Student Instructions

Create a storyboard that identifies recurring themes in Frankenstein. Illustrate instances of each theme and write a short description below each cell.


  1. Click "Start Assignment".
  2. Identify the theme(s) from Frankenstein you wish to include and replace the "Theme 1" text.
  3. Create an image for the example(s) that represents this theme.
  4. Write a description of each of the examples.
  5. Save and submit the assignment.



Rubric

(You can also create your own on Quick Rubric.)



Themes, Symbols, and Motifs (Grades 9-12)
Create a storyboard that identifies recurring themes, symbols, and/or motifs in the story. Illustrate instances of each and write a short description that explains the example's significance.
Proficient Emerging Beginning Needs Improvement
Identification of Theme(s), Symbol(s), and/or Motif(s)
All themes are correctly identified as important recurring topics or messages in the story.

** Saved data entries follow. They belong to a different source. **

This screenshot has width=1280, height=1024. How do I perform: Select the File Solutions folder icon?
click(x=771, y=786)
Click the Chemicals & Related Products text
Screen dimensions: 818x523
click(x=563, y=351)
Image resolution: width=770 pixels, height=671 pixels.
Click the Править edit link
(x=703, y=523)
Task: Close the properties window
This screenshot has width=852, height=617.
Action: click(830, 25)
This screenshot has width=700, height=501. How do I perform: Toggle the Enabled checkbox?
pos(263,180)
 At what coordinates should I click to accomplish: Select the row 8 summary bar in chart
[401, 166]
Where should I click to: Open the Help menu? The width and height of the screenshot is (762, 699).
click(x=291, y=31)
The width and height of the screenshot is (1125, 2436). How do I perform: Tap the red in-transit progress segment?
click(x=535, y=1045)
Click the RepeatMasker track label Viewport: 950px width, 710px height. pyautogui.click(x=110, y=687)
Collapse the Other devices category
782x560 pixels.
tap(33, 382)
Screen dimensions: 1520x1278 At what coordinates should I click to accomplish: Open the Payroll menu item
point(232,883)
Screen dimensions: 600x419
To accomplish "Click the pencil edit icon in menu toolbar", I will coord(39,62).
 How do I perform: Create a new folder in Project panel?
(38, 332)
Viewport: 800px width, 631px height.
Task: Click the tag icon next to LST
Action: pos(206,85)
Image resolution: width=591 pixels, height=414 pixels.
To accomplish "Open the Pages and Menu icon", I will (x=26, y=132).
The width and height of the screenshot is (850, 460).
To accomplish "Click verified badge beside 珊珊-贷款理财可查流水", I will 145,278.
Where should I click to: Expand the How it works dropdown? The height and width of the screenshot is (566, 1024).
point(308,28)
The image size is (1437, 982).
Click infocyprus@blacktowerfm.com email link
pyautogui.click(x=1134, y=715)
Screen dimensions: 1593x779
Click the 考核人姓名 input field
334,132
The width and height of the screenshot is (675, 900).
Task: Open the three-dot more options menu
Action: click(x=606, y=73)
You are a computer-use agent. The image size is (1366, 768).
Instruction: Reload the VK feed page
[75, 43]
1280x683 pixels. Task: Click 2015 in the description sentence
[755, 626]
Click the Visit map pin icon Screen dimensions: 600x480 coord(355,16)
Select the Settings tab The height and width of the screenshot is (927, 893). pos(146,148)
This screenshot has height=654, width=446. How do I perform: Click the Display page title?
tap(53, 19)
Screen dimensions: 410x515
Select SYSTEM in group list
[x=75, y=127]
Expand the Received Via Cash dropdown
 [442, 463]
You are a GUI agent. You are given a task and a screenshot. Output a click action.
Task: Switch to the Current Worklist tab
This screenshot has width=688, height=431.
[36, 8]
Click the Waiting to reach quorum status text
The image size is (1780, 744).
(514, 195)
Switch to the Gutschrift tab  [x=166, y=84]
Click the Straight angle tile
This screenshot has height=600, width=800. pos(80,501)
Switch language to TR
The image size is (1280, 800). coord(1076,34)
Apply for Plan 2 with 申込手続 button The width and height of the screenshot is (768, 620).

Symbols are correctly identified as objects that represent something else at a higher level in the story. Motifs are correctly identified as important recurring features or ideas in the story.
Most themes are correctly identified, but others are missing or incomplete. Most symbols are correctly identified, but some objects are missing or incomplete. Some motifs are correctly identified, but others are missing or incomplete.
Most themes are missing, incomplete, or incorrect. Most symbols are missing, incomplete, or incorrect. Most motifs are missing, incomplete, or incorrect.
No themes, symbols, or motifs are correctly identified.
Examples and Descriptions
Quotes and examples are accurate to the theme(s), symbol(s), and/or motif(s) that are being identified. Descriptions accurately explain the theme(s), symbol(s), and/or motif(s) and highlight their significance to the story.
Most quotes and examples are accurate to the theme(s), symbol(s), and/or motifs that are being identified. Descriptions mostly accurately explain the theme(s), symbol(s), and/or motif(s), and highlight their significance to the story.
Most quotes and examples are minimal, incorrect, or unrelated to the theme(s), symbol(s), and/or motif(s) that are being identified. Descriptions contain inaccuracies in their explanations, or do not highlight their significance to the story.
Examples and descriptions are missing or too minimal to score.
Depiction
Depictions chosen for theme(s), symbol(s), and/or motif(s) are accurate to the story and reflect time, effort, thought, and care with regard to placement and creation of the scenes.
Depictions chosen for theme(s), symbol(s), and/or motif(s) are mostly accurate to the story. They reflect time and effort put into placement and creation of the scenes.
Depictions chosen for theme(s), symbol(s), and/or motif(s) are inaccurate to the story. The depictions may be rushed or show minimal effort, time, and care put into placement and creation of the scenes.
Most depictions are missing too many elements or are too minimal to score. Little time or effort has been put into placement and creation of the scenes.
English Conventions
There are no errors in spelling, grammar, or mechanics throughout the storyboard. All writing portions reflect careful proofreading and accuracy to the story.
There are a few errors in spelling, grammar, and mechanics throughout the storyboard. All writing portions show accuracy to the story and some proofreading.
There are several errors in spelling, grammar, and mechanics throughout the storyboard. Most writing portions do not reflect proofreading or accuracy to the story.
Errors in spelling, grammar, and mechanics in writing portions of the storyboard seriously interfere with communication.